◆ Given passage:
· · · · ·
I have a feeling that, much as “Consumer Driven Health Care” was the buzzword (or is that buzzwords?) of the first half of this decade, “transparency” may turn out to be the buzzword of the latter half.
Briefly, “transparency” (in the context of health care) means that true costs and service satisfaction levels are disclosed before treatment is delievered. In other words, a patient is not only entitled to know how much a given procedure will cost (or at least his share of that total), he is also entitled to know how well the service provider has previously performed.
Unfortunately, such information has been difficult – if not impossible – to obtain. We’ve explored the first tentative steps toward this transparency; now a new study suggests that "quality evaluators can get reasonably reliable physician quality data from a collection of 45 completed patient satisfaction survey questionnaires and very reliable quality data from a collection of about 300 patient questionnaires." Dana Gelb Safran, who conducted the study, is a researcher affiliated with Tufts-New England Medical Center in Boston.
The study deals only with patient satisfaction, so it’s still not the Holy Grail; but researchers did find “highly reliable and stable information about both the quality of doctor-patient interactions and about the functioning of the doctor's office.”
The point is that, with a few simple tools such as this, the face of the health care delivery system is beginning to change. What’s most intriguing to me is that the speed of change is beginning to pick up. Some carriers have begun putting medical research tools on their websites in order to encourage their insureds to take a more proactive role. What’s missing, I think, is a more forceful message from the health care industry encouraging its customers (i.e. patients) to use these tools.
· · · · ·
◆ Data shown:
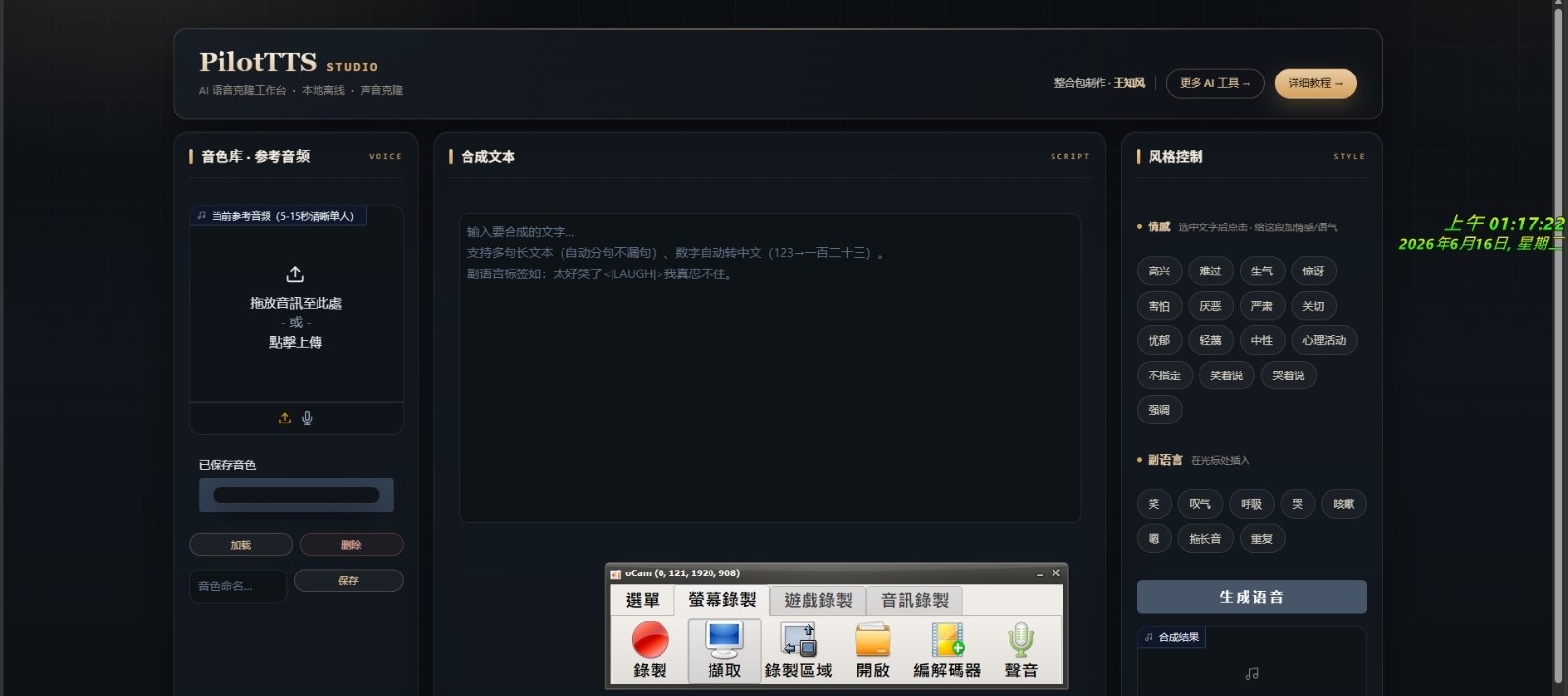Open the 已保存音色 saved voice dropdown
Viewport: 1568px width, 696px height.
[296, 495]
· · · · ·
◆ Assigned task 1: According to the health care transparency passage, about how many completed patient questionnaires give very reliable physician quality data?
◆ Assigned task 2: Write out everything in the health care transparency passage from "Unfortunately, such information" down to "Center in Boston.".

◆ Your response 1: About 300 patient questionnaires.

◆ Your response 2:
Unfortunately, such information has been difficult – if not impossible – to obtain. We’ve explored the first tentative steps toward this transparency; now a new study suggests that "quality evaluators can get reasonably reliable physician quality data from a collection of 45 completed patient satisfaction survey questionnaires and very reliable quality data from a collection of about 300 patient questionnaires." Dana Gelb Safran, who conducted the study, is a researcher affiliated with Tufts-New England Medical Center in Boston.